* [TASK GOAL]
The answer should be the lines from the one with "[Toggle menu] (376, 32)" through the final line of the entries, restated word for word.

-- -- --

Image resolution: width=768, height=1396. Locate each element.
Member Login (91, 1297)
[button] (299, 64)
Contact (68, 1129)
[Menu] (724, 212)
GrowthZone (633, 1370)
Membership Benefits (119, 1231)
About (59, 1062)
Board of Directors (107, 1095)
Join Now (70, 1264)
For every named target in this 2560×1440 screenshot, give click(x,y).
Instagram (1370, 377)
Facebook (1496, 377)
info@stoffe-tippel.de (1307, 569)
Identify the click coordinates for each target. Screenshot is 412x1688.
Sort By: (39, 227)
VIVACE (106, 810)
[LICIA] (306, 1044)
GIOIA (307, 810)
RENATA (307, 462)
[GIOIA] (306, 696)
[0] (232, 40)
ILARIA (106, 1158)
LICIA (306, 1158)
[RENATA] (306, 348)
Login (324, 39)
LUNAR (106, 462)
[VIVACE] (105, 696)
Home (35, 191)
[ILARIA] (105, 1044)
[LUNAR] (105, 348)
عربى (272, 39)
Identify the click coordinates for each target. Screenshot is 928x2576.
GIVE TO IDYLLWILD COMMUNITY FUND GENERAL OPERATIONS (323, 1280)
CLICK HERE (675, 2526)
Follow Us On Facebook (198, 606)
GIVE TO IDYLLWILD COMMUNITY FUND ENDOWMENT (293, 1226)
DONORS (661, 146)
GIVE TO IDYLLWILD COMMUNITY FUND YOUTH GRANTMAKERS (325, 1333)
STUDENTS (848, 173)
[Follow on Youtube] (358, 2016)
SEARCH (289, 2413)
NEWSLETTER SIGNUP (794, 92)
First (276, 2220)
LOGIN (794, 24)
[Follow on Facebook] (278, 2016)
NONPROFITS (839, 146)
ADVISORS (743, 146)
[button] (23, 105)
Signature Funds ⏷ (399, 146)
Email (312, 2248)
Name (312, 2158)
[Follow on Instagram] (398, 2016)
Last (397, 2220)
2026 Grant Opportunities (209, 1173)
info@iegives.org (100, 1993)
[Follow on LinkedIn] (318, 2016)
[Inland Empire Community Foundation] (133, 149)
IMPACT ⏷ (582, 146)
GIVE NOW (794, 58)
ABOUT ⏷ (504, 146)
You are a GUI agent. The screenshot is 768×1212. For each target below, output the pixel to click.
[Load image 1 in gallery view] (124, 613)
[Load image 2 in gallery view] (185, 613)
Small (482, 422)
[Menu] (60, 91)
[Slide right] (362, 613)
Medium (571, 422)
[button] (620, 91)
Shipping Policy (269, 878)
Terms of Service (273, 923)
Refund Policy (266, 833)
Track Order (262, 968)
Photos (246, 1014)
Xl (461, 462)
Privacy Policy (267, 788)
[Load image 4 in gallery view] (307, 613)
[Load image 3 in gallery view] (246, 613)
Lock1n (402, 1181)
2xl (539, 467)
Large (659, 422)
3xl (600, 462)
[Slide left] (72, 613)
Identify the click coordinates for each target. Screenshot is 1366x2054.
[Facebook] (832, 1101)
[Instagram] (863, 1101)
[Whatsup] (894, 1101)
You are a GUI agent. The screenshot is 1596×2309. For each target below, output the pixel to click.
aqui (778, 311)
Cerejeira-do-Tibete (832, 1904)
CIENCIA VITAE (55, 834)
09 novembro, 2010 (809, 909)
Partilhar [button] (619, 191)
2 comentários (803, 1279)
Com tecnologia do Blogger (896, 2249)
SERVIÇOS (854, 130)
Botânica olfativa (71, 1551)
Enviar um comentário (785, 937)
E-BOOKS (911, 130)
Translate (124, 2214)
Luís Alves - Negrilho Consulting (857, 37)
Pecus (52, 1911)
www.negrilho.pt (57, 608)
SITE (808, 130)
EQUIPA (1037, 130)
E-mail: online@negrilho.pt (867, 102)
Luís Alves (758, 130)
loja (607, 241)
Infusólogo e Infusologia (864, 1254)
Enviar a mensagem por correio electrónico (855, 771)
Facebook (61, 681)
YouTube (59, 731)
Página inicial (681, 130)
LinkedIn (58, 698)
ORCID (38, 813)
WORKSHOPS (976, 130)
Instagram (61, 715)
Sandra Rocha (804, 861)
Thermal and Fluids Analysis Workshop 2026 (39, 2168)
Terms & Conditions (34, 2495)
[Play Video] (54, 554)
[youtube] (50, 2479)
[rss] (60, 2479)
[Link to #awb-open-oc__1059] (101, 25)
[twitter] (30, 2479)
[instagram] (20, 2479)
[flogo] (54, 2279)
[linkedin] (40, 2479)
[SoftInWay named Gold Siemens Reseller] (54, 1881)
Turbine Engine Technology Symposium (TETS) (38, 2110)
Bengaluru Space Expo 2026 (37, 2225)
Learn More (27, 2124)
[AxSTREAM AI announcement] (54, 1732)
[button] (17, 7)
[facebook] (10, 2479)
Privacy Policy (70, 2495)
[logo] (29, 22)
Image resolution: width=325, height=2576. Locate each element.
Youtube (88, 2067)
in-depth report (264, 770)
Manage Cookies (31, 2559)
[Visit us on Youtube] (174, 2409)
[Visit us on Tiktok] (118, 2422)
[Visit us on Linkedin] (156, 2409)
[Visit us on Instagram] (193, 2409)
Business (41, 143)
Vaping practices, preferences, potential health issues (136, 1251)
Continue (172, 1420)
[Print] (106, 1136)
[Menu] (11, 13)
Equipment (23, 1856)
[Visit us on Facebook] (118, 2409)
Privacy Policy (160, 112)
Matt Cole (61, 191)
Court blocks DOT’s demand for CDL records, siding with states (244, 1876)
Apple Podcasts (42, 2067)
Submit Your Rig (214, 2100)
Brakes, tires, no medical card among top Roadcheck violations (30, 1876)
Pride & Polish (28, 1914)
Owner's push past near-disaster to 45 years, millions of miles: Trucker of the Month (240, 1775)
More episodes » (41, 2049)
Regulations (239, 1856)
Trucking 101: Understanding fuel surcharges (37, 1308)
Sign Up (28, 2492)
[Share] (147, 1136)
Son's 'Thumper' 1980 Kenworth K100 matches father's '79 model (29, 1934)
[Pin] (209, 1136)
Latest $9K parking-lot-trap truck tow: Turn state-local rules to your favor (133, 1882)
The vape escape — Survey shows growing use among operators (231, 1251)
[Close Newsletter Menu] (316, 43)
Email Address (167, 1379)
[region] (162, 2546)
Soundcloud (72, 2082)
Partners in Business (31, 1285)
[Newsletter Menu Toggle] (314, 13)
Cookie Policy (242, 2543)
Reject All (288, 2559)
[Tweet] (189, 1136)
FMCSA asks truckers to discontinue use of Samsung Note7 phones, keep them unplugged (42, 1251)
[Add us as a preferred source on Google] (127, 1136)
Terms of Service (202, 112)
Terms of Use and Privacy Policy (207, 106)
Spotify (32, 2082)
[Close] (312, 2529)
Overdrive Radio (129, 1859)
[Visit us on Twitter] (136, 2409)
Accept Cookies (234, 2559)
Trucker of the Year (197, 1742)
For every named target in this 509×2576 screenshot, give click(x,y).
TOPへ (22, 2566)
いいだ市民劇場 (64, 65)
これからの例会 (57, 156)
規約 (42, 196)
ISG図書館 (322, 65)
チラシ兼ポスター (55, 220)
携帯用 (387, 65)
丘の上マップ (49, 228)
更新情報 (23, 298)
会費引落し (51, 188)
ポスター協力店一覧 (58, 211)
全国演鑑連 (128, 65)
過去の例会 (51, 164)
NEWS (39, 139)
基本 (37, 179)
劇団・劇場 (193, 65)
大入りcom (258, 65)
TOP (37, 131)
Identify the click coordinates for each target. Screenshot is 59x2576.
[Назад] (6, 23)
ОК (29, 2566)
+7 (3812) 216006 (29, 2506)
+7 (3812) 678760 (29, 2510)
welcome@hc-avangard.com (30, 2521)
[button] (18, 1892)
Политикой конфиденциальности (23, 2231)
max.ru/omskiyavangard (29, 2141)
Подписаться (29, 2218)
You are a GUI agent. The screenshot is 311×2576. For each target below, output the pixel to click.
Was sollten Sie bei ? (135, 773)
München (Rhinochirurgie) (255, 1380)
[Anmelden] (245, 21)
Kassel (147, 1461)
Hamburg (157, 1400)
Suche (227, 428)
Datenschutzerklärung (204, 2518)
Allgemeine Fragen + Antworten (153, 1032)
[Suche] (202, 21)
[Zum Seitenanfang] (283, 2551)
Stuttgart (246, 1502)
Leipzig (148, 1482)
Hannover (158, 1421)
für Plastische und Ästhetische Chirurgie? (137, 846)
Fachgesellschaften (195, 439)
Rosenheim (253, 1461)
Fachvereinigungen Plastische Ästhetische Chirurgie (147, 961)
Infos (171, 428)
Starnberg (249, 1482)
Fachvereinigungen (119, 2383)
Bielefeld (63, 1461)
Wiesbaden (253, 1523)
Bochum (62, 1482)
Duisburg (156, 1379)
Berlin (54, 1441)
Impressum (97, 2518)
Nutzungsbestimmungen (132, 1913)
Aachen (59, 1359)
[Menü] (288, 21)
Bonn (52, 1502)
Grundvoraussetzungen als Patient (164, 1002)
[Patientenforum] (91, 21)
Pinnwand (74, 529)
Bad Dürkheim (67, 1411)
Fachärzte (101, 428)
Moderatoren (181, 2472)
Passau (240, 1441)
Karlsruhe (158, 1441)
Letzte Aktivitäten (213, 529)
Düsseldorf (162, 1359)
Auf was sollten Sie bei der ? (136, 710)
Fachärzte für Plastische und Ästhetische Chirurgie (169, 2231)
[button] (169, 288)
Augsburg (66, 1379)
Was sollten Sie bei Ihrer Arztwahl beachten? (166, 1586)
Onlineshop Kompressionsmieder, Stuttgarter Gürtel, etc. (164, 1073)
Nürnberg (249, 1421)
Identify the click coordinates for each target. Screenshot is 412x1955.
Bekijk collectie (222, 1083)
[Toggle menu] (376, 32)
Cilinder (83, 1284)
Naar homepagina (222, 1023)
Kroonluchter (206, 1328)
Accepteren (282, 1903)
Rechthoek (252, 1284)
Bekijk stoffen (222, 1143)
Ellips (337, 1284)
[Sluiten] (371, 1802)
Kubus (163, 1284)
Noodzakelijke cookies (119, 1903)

-- -- --

* [RESULT]
[Toggle menu] (376, 32)
Cilinder (83, 1284)
Naar homepagina (222, 1023)
Kroonluchter (206, 1328)
Accepteren (282, 1903)
Rechthoek (252, 1284)
Bekijk stoffen (222, 1143)
Ellips (337, 1284)
[Sluiten] (371, 1802)
Kubus (163, 1284)
Noodzakelijke cookies (119, 1903)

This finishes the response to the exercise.